┏━━
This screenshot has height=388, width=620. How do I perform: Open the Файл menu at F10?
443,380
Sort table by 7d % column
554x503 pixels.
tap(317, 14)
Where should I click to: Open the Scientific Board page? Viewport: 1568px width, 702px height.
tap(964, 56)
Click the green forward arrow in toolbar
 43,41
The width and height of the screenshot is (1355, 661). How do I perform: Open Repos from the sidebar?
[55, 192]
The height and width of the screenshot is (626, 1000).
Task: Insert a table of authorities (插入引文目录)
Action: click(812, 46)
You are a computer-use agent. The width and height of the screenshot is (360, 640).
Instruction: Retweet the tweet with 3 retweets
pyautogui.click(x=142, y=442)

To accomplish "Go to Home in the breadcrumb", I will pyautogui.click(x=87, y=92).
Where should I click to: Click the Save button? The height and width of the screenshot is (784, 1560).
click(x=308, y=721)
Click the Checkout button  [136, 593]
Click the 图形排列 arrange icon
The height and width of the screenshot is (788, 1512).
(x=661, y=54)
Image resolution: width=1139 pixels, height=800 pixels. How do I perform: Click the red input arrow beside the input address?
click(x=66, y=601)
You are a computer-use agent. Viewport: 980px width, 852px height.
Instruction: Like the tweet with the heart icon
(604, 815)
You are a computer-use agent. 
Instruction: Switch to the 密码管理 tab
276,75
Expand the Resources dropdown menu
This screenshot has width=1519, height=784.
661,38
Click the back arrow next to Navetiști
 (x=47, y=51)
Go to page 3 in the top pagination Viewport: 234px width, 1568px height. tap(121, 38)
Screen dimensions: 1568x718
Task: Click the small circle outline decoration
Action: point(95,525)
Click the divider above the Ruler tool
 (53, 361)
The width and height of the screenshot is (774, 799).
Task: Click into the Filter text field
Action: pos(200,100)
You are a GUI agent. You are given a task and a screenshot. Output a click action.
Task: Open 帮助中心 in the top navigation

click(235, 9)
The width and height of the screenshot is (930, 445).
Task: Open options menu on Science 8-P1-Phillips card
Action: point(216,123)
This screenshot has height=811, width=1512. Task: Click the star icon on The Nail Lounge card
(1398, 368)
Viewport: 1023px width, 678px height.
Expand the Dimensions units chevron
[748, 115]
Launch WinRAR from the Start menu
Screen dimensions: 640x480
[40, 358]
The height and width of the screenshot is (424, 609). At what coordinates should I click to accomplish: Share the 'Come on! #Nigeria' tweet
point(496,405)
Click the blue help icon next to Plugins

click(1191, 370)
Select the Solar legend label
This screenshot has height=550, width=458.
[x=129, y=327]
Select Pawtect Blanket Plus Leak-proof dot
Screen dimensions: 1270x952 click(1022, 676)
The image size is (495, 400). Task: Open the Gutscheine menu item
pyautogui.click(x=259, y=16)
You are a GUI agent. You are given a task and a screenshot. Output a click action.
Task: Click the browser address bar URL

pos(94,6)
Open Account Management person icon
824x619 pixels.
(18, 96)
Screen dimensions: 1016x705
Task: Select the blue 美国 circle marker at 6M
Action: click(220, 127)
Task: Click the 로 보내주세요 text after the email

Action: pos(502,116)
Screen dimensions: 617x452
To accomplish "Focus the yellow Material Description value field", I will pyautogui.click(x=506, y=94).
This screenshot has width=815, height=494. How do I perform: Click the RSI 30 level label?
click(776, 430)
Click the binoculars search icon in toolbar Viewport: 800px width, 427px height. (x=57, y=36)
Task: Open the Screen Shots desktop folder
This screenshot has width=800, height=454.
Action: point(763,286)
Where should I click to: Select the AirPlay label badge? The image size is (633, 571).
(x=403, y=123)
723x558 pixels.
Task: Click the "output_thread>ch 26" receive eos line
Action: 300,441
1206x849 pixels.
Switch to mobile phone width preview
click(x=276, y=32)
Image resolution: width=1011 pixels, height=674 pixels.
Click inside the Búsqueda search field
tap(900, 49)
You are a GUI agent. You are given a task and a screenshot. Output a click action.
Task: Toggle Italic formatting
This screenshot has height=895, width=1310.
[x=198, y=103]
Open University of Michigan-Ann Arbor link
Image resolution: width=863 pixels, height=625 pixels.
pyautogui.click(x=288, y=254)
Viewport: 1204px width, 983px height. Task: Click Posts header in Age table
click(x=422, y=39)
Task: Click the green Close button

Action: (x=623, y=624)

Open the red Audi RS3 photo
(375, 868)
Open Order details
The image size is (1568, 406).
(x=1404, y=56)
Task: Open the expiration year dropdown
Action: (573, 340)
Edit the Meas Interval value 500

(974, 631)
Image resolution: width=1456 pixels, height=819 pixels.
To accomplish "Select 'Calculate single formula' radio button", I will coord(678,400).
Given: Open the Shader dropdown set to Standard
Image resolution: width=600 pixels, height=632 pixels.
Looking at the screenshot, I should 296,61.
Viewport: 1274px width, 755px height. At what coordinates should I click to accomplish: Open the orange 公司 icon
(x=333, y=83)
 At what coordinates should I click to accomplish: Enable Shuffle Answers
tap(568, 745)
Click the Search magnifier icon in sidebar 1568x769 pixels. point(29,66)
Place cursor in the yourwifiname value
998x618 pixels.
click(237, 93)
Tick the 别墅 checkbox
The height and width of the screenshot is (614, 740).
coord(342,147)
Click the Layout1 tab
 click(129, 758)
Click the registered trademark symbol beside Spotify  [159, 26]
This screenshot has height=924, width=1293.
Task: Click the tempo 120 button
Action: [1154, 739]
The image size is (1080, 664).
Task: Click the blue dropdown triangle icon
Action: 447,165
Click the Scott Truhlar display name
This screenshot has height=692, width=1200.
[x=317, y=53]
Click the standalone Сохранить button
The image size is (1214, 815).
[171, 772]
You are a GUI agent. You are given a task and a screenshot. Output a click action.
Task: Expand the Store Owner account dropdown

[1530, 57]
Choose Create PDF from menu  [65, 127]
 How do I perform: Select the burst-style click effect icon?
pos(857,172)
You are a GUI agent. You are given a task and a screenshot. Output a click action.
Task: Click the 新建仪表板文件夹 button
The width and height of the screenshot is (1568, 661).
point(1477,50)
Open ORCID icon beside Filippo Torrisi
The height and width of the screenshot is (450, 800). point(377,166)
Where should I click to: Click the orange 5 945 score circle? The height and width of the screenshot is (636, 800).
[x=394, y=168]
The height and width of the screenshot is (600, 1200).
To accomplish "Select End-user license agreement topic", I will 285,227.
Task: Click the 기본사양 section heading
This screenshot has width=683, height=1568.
┗━━
== BRIEF ==
Only the number is wanted here. How many lines in the entries contain "computer"?

== ANSWER TO THE EXERCISE ==
3